THE NEW FOUND BEAUTY OF SEASONAL CHANGES....

This morning after worship I was taken back to various seasons in my walk with Christ. I realized that in each season change took place in what seemed like a twinkling of an eye. I've learned from those times that God is Sovereign and reigns majestically over my destiny. Lately, I have had changes that seemed minor and some appeared drastic. Both types took me into yet another new place in Christ. A higher place in worship stemmed from those changes. I am now faced with the changing of yet another season. But it looks, sounds and feels very different.

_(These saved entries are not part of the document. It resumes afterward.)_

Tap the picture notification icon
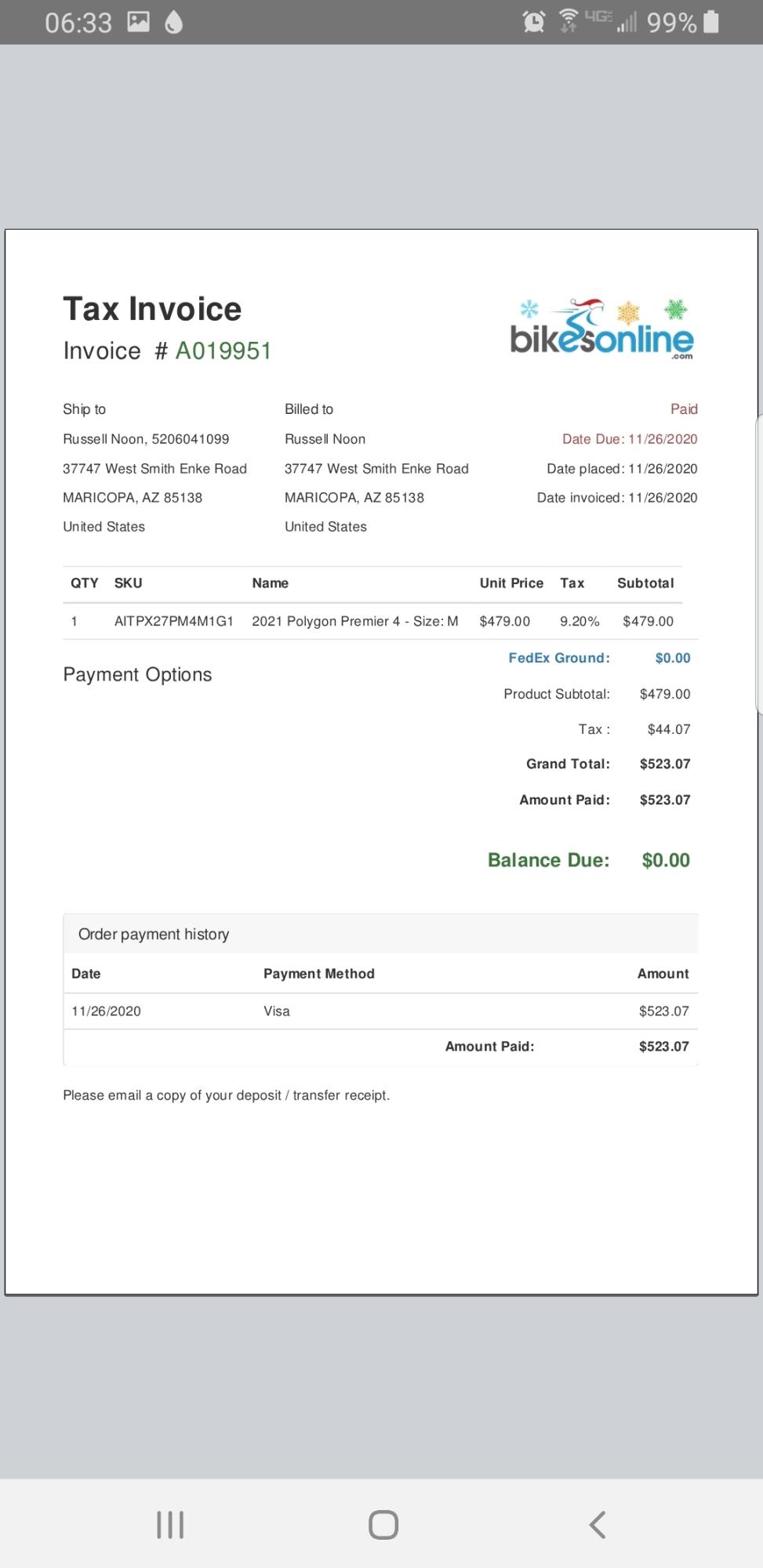This screenshot has width=763, height=1568. [139, 22]
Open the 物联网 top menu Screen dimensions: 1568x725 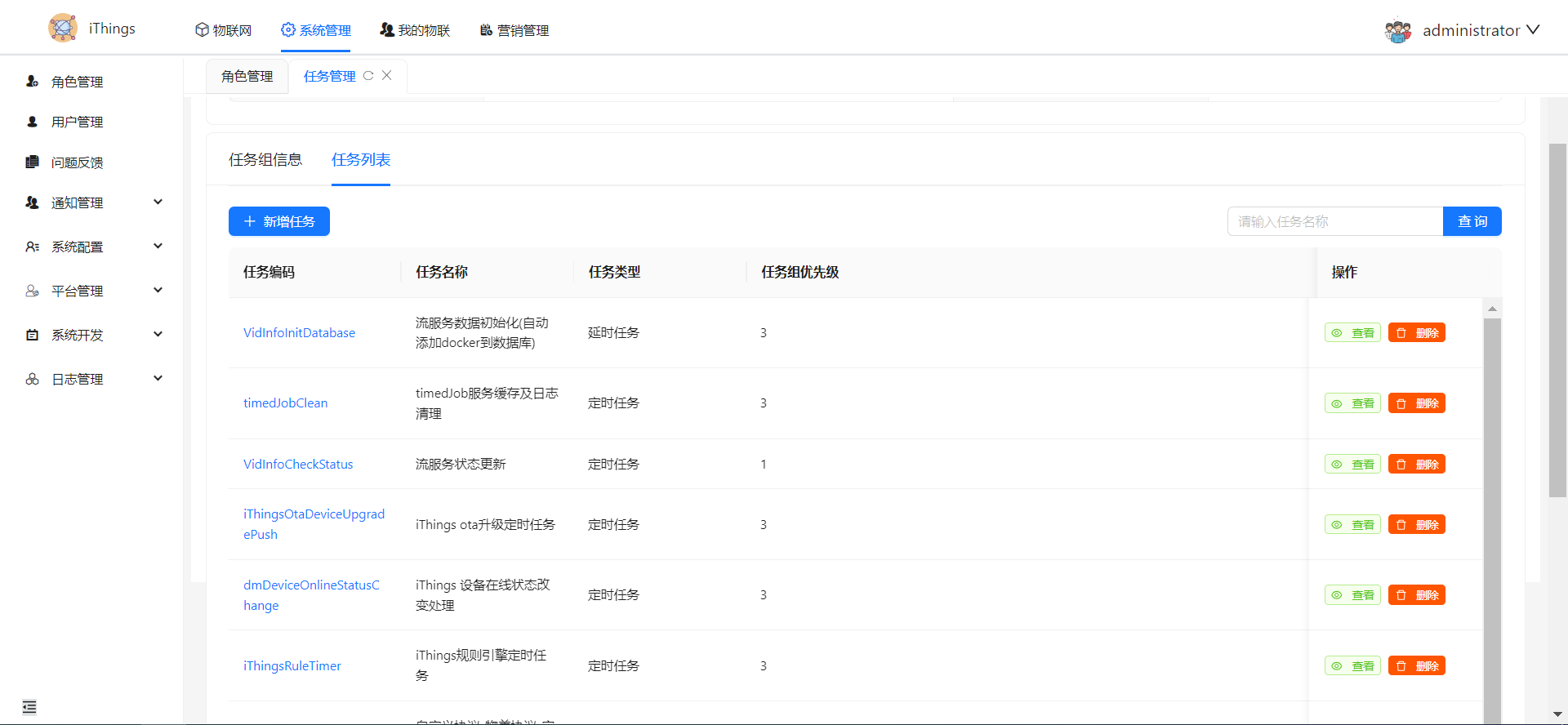[224, 30]

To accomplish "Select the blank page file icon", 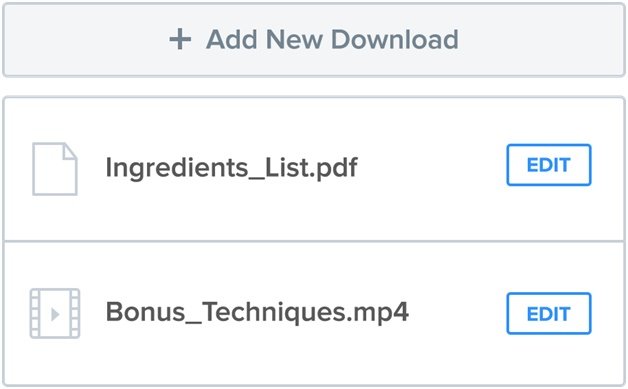I will point(55,169).
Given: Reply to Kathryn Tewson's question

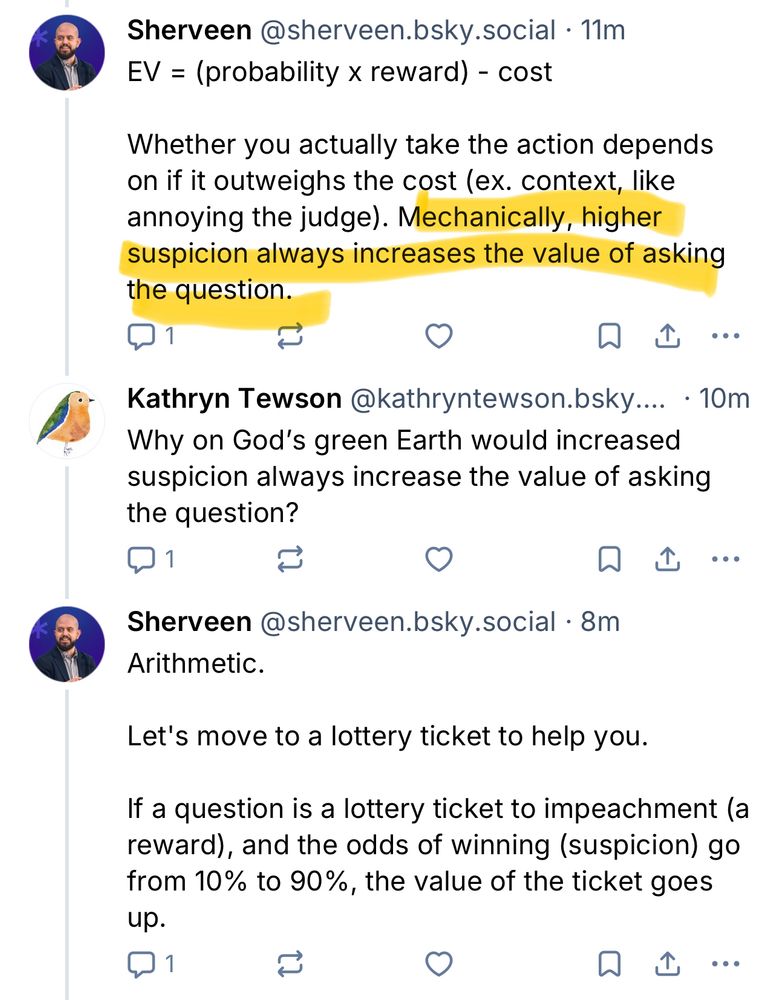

Recently, my way of thinking, my way of ministering, my way of dealing with people has changed. The key word- My. As I vowed to answer my ministerial calling - I also vowed to make Christ my Lord and Savior. This is a place we speak of but usually stubbornly refuse to embrace. Well, I decided to embrace his Lordship and because of it- some people and places are no longer a part of my life. They are now in a past season,although their imprint in my life will still exist. As my season change takes place I've realized that there are also people the enemy attempted to use for my demise. However, God is the Master Designer of my destined path. He has a blueprint drawn up for each of my seasons in this life. So- Nah! Devil you lose.
In this new season, I'm carrying with me my healing from past hurts, wisdom, knowledge and definitely faith with works. This season is unlike pastimes where I lugged pain around with me. It's no wonder in those times I seemed weighed down with unnecessary burdens and unfounded frustration.
The beauty of my new season is flavored with the joy of the Lord. My hand is now set to the plow for Family of Love Ministries. The vision is yet for an appointed time. My time is now! All my yesterday seasons, are just that in the past. I cannot carry burdens when God specifically asked that I cast my cares on him. I decree that in this season of change the provisions of the Father are ready to be issued to me, God's chosen vessel, his daughter.
Now that I've learned the beauty of a seasonal change I'm ready to journey to my new place in Him. The place where my assurance lies. The place where my provision dwells. The place where I can seek the Heart of God not just his hand. The place where only those assigned to assist with the vision can dwell with me. I thought I would feel alone in this season, but I'm not God has prepared others to walk with and under gird us in this season.

1 comment:

anitra said...

Val, this is really beautiful. Are you sure you don't want to write an inspirational book or anything like that. I would honestly buy it. You write with passion. And you definitely seems as though you're writing from whatever is within you and it's coming from the heart. I'm telling you Valencia, you could do this and make some money. Especially if this is something that you love to do. Why not get paid for it at the same time.